Monday, November 06, 2006

Ongoing Struggles:Celebration of Prayer

Florence # 5 Crying and Praying

Two days before I was to visit Florence, I called to confirm our meeting. One of her sons answered the phone and told me that Florence was away and would not be back for a week. She, who rarely left the reservation, had gone to be with her grandson in a hospital fifty miles away. No one called to cancel my visit because everyone was focused on the events of the moment. I called a few weeks later, and we rescheduled our time together at her home on the Lakota Reservation in South Dakota.

During our interview, I asked Florence about her grandson who had been in the hospital when I first planned to visit. She told me that she had had to manage intense emotions during this time of his illness.

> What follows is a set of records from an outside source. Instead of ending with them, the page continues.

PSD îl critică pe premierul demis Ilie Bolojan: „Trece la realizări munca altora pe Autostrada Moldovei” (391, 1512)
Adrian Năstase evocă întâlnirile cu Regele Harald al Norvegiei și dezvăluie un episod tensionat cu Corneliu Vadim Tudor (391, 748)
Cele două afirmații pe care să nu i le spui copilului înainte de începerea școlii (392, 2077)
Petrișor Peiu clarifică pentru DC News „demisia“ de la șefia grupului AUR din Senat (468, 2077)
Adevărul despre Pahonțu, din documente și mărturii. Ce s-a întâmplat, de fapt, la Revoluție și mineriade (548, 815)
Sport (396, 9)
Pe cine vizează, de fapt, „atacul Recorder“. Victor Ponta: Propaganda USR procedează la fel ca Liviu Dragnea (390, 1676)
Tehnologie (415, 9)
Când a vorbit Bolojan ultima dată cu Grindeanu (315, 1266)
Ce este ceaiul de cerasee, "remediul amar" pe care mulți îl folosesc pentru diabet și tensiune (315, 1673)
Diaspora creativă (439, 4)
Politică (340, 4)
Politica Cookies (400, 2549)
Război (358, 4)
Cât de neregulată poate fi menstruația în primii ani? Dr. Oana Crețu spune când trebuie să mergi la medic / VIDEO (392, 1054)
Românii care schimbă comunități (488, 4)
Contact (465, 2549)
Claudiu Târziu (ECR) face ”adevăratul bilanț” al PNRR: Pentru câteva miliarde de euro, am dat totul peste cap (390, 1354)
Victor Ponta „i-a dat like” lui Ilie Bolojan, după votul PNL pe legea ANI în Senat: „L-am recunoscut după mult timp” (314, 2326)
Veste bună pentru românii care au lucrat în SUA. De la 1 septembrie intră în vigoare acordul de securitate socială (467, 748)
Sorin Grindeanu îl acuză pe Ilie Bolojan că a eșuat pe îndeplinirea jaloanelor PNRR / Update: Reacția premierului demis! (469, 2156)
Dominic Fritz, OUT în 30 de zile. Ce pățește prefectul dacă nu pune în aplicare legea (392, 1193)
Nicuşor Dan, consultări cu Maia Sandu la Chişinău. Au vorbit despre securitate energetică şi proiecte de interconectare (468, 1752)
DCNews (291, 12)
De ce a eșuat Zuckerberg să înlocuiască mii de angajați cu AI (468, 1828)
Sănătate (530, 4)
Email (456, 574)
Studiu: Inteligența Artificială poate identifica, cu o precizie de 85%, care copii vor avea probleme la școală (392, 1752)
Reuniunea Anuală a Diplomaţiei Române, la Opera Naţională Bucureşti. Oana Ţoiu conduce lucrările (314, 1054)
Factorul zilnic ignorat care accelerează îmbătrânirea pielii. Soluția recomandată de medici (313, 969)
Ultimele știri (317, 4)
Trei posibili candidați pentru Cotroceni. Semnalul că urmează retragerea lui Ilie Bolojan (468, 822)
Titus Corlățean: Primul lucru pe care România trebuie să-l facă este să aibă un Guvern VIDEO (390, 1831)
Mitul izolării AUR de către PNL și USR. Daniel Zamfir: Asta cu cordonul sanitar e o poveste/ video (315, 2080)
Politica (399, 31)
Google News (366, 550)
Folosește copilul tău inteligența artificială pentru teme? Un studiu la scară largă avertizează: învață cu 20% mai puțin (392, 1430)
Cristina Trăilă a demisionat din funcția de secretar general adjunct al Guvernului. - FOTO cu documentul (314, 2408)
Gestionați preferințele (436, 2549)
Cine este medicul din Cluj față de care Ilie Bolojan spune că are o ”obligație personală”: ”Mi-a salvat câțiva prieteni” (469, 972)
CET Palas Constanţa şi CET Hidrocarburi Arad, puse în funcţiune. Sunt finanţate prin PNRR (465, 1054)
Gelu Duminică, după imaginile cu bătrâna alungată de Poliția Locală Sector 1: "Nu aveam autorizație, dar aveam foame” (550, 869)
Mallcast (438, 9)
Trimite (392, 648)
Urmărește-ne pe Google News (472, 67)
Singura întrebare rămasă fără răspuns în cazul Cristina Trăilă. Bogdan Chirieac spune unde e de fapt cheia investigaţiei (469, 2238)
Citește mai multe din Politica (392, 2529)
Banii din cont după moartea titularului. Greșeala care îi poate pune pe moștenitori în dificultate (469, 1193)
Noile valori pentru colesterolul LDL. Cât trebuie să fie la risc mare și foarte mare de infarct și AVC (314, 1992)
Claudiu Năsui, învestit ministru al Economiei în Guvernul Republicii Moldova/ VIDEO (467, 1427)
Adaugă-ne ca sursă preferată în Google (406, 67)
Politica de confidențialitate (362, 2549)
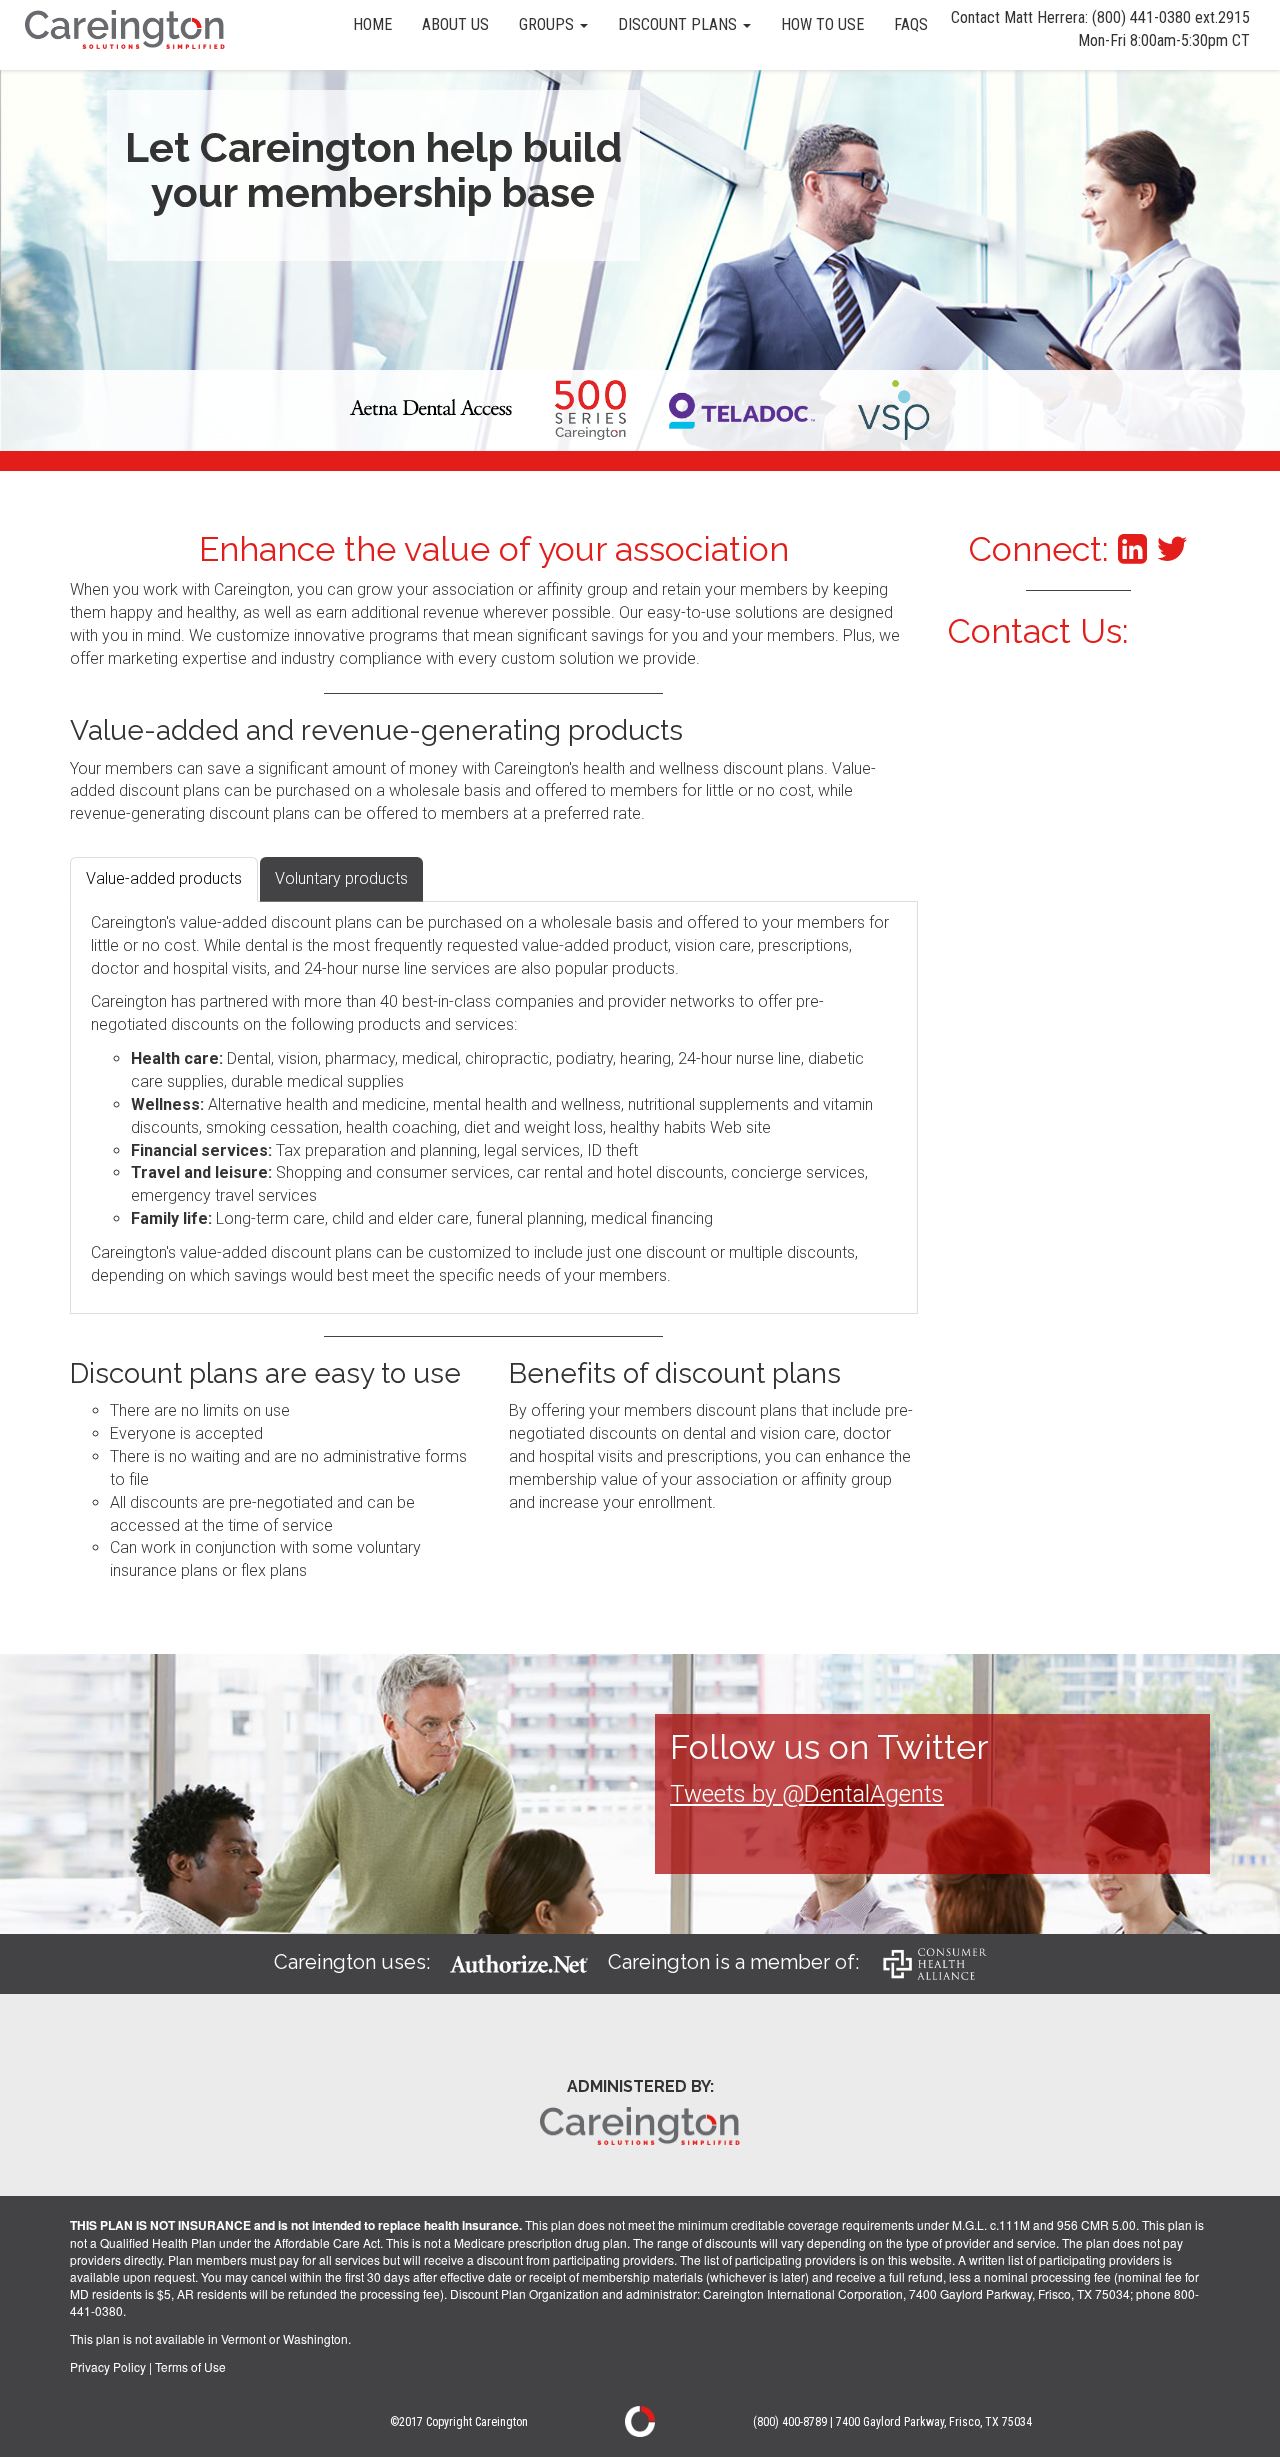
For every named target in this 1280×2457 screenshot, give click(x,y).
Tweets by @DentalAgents (807, 1794)
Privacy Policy (108, 2366)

She said:

“I just never gave up hope. It has something to do with spirituality. My kids learned that with the misery out there, our job is to try to keep things going. We know something about how to keep things going.

“My parents were Christians,” Florence said, “and I learned to rely on the Bible along with the Lakota traditions. The Bible pulls me through the hard times, and gets me through the day and just recently, I needed those prayers. It was very strong. My grandson, he is only sixteen, and he was diagnosed with a rare bone cancer. The week you were supposed to come they had to amputate his arm. I was there with him in the hospital, and I broke down. I only could pull myself together because I had to be strong for my son. I told him that they had to take that arm to save his boy’s life. Now my grandson is healing, but we don’t know what is going to happen. The boy and my son have to go back and forth for chemo. I cry, and I pray, and it gets me through. Once in a while I go to the church, but mostly, I pray at home.

“My dad taught me about the Bible. As an old man, he had diabetes, and they had to amputate his leg. He had his Bible with him, but he finally gave up, and he died. When he passed away, I was going to put his Bible in his coffin because he had thought so much of it. My conscience kept saying however, ‘Keep it. Just keep it.’ A cousin of mine came down for the funeral, and I asked her what I should do. She said. ‘Maybe he wants you to keep it.’ I listened to her, and I kept the Bible. A while later I looked through it, and I found notes my father had hidden in different sections. One note said, ‘If you get lonesome read this chapter.’ I thought then that he had meant for me to keep his Bible. I was real glad to have the Bible with me when my grandson got sick.

“The Christian tradition and the Lakota tradition go together because we all pray to one god. The Bible says to spread the word in all directions and this is what we believe too. In our dances, we acknowledge the four directions and this is similar to the Christian way.”

Crying and praying go together for Florence. The unity between her Christian
God and Lakota spirits comes together as naturally as breathing. In addition to her family stories, Florence’s religious beliefs provide her with a compass that shows her where to look for relief and what to do to prepare for what comes.

For those of us who do not share with Florence a formal set of beliefs sometimes we wonder if there is a spiritual path for us. I have come to believe that prayer takes many forms and that with each prayer we offer up solace and hope for us and for others. I ask people these days if they pray and I am often surprised to hear that many people have a practice of prayer that is not tied to a particular religion. Florence reminds us to give voice to our prayers and to celebrate them.